— Directions —
Copy out every line of the entries from the one containing "You are a GUI" down to the one containing "723x1568 pixels.", both included, without changing anything.
--- Source data ---
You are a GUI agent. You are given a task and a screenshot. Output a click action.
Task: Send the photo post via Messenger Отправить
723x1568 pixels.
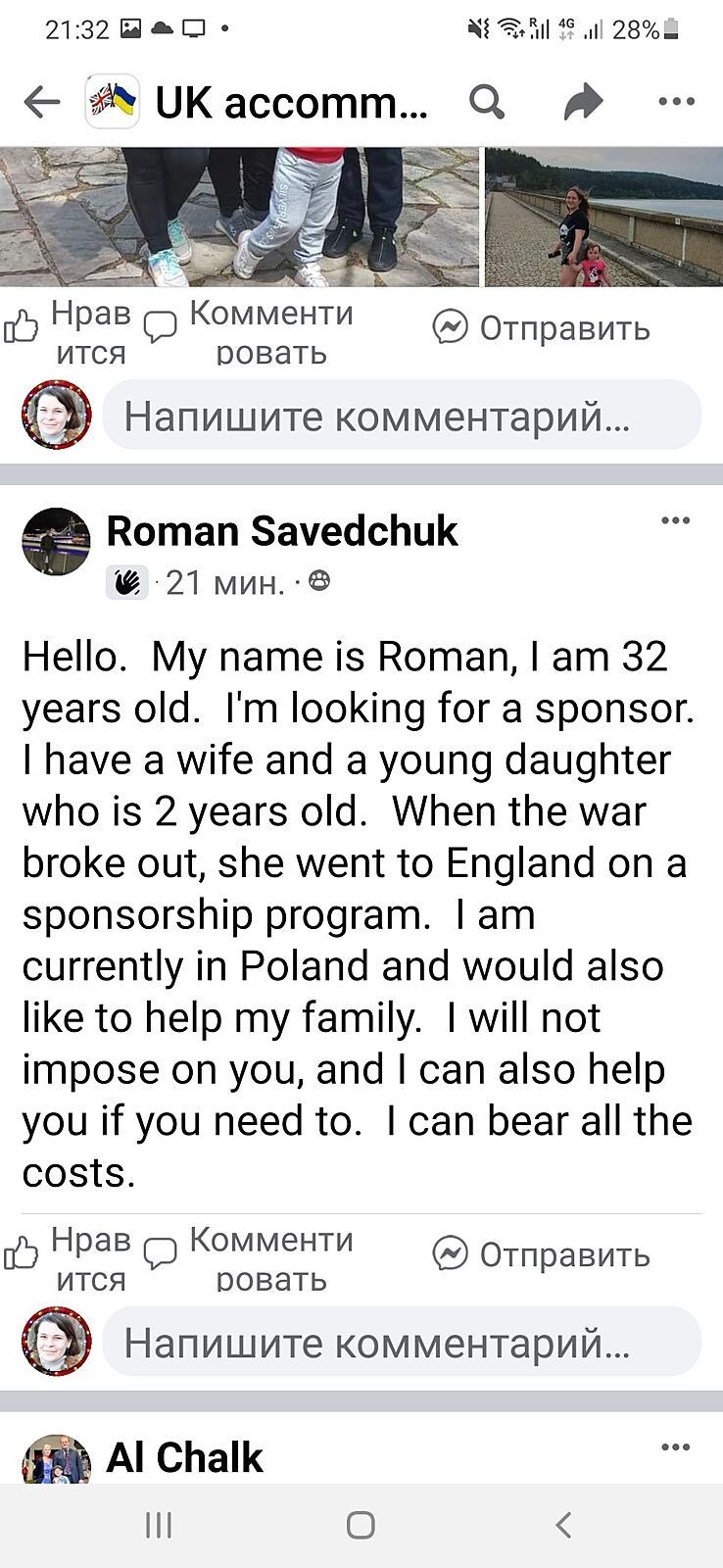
---
--- Source data ---
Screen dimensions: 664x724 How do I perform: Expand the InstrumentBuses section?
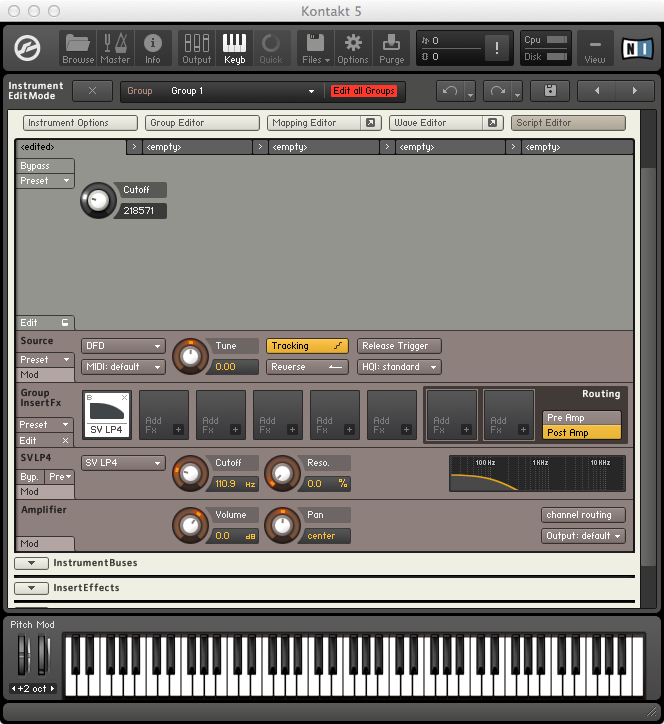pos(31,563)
---
--- Source data ---
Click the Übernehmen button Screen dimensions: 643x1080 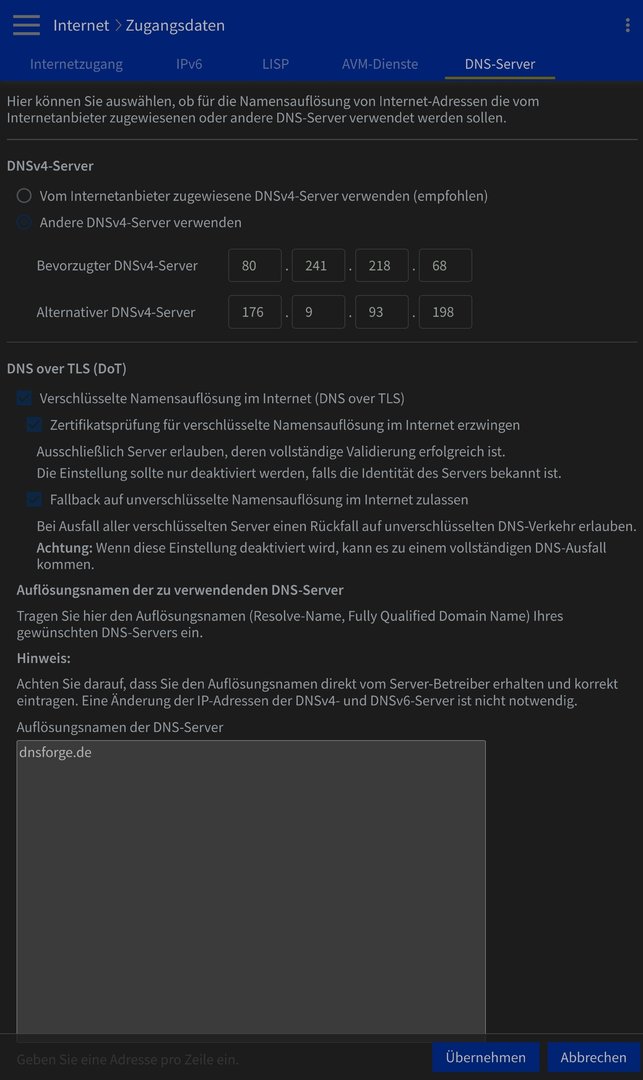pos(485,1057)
---
— Solution to this task —
You are a GUI agent. You are given a task and a screenshot. Output a click action.
Task: Send the photo post via Messenger Отправить
723x1568 pixels.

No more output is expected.